#### [Try it]
Return each line of the data below that contains the string "with".

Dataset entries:
▽

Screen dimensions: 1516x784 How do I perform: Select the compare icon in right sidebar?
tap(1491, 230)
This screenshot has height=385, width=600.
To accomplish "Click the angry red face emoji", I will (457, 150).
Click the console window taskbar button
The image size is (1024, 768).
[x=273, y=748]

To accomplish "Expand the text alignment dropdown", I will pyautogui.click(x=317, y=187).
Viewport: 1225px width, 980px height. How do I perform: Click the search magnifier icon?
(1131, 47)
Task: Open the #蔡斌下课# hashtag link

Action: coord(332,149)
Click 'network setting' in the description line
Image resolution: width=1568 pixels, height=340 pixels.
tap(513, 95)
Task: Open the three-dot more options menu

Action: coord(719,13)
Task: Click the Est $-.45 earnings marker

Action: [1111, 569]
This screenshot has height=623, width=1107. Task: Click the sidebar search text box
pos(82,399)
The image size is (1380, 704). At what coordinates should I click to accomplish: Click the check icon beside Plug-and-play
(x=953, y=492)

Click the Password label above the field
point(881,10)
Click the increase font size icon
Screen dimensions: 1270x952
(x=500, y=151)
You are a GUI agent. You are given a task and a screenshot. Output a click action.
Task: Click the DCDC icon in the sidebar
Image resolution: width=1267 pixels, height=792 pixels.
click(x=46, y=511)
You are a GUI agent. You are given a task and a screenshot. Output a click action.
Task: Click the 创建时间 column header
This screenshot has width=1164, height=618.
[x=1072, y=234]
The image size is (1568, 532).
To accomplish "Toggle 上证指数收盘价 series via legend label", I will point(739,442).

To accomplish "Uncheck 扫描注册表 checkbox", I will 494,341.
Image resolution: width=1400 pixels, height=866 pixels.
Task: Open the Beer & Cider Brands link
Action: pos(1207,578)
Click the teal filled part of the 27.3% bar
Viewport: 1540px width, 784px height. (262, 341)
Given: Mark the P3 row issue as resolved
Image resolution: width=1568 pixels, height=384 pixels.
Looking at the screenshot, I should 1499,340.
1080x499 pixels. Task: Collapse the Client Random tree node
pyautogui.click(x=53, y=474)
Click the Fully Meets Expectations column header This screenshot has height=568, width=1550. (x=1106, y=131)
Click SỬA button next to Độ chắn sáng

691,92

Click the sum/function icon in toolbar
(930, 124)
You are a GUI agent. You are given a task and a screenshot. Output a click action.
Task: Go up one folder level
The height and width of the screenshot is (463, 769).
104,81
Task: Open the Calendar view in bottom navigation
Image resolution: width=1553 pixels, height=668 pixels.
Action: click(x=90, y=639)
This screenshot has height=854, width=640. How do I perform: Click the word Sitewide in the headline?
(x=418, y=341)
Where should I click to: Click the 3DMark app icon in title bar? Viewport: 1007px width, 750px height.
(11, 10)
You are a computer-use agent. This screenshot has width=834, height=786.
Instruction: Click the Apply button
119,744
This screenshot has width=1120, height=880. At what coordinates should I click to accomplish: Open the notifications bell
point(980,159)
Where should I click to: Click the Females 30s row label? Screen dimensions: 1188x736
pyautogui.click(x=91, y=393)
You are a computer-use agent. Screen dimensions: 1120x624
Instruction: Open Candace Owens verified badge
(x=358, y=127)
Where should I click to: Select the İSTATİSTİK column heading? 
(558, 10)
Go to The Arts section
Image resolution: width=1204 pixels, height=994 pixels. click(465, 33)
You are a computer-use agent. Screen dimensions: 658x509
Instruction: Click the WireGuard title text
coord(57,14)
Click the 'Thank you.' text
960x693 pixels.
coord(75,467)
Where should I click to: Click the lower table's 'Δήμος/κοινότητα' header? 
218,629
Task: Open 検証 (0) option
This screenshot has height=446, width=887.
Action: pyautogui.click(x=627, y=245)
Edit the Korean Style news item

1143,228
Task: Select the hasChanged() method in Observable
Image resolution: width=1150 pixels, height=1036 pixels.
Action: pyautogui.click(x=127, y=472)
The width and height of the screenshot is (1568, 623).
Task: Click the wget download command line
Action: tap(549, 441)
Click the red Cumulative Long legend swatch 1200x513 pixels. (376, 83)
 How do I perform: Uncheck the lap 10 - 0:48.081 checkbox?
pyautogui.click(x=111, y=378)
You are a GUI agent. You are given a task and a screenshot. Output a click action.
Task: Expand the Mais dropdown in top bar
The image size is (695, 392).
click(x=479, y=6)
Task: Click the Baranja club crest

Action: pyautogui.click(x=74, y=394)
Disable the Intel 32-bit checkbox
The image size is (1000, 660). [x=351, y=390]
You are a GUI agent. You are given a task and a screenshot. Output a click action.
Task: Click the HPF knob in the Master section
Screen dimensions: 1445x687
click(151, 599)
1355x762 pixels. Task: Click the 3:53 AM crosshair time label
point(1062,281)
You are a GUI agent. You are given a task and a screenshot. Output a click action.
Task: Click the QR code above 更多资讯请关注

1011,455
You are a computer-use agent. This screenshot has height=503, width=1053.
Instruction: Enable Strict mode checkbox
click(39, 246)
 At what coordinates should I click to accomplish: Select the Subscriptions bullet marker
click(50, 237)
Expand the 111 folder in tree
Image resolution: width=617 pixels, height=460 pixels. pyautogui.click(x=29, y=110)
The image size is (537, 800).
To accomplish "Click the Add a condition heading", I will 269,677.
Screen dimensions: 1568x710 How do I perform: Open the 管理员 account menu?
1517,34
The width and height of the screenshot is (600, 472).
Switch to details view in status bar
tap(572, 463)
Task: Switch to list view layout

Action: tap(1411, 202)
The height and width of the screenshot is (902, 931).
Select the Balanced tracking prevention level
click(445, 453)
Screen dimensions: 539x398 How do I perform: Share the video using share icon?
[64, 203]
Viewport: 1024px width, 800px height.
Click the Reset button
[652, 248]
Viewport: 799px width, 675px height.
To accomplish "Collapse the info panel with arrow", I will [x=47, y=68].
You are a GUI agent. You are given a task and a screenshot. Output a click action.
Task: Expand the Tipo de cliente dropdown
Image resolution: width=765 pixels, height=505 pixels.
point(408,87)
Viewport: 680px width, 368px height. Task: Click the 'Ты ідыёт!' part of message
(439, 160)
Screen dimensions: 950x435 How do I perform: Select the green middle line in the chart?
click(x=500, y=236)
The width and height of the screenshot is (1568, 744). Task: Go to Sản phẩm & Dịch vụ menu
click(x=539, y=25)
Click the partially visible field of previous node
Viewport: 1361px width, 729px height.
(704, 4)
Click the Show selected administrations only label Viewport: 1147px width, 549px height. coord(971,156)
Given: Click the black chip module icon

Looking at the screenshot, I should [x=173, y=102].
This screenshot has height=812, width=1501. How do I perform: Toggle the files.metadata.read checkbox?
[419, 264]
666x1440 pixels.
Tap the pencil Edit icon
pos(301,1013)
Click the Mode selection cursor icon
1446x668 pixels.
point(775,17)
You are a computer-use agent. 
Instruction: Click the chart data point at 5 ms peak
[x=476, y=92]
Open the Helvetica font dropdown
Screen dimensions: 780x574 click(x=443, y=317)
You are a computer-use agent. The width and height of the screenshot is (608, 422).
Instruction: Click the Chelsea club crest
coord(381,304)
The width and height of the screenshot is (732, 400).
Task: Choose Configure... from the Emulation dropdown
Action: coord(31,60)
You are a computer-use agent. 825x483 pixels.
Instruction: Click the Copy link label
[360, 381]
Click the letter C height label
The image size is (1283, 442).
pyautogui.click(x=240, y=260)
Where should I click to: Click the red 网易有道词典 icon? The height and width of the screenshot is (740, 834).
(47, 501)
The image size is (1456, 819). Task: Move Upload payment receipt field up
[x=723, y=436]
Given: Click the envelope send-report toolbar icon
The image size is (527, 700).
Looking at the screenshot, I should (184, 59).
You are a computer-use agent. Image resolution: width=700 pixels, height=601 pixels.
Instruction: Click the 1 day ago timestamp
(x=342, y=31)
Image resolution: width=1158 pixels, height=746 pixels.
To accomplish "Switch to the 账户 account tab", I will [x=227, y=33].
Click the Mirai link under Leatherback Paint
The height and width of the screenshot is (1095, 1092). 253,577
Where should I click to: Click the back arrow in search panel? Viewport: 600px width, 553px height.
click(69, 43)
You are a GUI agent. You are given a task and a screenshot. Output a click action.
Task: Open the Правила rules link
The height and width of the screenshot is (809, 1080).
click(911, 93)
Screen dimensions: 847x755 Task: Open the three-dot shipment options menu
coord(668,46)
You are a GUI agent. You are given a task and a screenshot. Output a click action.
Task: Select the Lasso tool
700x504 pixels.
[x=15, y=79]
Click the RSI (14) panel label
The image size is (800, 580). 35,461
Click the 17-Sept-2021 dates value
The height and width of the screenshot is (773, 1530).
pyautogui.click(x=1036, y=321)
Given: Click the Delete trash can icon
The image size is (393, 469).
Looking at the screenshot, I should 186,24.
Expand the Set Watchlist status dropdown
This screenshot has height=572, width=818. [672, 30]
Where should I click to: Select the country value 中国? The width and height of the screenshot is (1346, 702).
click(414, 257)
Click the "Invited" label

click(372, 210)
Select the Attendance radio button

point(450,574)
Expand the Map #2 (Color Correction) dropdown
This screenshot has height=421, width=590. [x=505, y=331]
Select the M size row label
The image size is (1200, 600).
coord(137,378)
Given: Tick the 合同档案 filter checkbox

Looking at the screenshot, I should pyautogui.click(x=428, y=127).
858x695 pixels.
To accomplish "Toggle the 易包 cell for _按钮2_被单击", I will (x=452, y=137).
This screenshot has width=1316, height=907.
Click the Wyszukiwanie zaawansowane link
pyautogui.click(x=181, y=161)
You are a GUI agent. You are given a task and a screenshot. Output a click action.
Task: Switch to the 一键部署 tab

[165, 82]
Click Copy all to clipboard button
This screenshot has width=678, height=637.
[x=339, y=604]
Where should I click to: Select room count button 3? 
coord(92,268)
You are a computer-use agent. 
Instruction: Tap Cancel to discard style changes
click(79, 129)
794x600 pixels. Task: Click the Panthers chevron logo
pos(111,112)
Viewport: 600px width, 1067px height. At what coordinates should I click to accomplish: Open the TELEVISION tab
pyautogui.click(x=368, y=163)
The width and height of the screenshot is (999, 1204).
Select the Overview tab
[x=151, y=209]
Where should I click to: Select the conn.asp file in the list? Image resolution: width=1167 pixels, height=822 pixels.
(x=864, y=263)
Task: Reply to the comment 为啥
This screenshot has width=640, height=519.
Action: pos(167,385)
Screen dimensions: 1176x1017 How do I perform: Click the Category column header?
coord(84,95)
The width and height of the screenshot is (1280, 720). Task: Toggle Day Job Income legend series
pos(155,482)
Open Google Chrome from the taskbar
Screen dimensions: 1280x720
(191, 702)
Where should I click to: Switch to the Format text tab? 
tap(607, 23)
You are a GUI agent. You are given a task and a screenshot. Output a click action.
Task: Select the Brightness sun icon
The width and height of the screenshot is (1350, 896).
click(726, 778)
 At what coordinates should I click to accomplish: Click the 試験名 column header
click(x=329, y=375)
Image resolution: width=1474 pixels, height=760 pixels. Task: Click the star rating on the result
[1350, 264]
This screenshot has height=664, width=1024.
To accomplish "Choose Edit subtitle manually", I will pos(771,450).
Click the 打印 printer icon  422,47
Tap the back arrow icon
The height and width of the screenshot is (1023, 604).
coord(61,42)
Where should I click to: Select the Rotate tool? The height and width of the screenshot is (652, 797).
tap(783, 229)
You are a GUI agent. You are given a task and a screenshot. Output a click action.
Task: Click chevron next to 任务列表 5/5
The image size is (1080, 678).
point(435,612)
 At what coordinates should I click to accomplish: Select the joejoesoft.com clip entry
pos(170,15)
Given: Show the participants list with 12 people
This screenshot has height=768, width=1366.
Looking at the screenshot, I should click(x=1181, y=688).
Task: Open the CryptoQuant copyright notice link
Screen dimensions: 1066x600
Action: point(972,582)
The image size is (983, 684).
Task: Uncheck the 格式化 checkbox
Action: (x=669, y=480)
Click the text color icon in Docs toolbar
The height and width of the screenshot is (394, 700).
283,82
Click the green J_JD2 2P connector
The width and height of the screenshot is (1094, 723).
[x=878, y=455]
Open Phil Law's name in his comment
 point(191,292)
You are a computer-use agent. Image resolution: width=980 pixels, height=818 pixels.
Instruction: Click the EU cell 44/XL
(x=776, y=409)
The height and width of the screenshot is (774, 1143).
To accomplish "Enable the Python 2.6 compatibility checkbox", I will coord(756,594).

△

#### [Answer to this problem]
To accomplish "Collapse the info panel with arrow", I will [x=47, y=68].
Given: Show the participants list with 12 people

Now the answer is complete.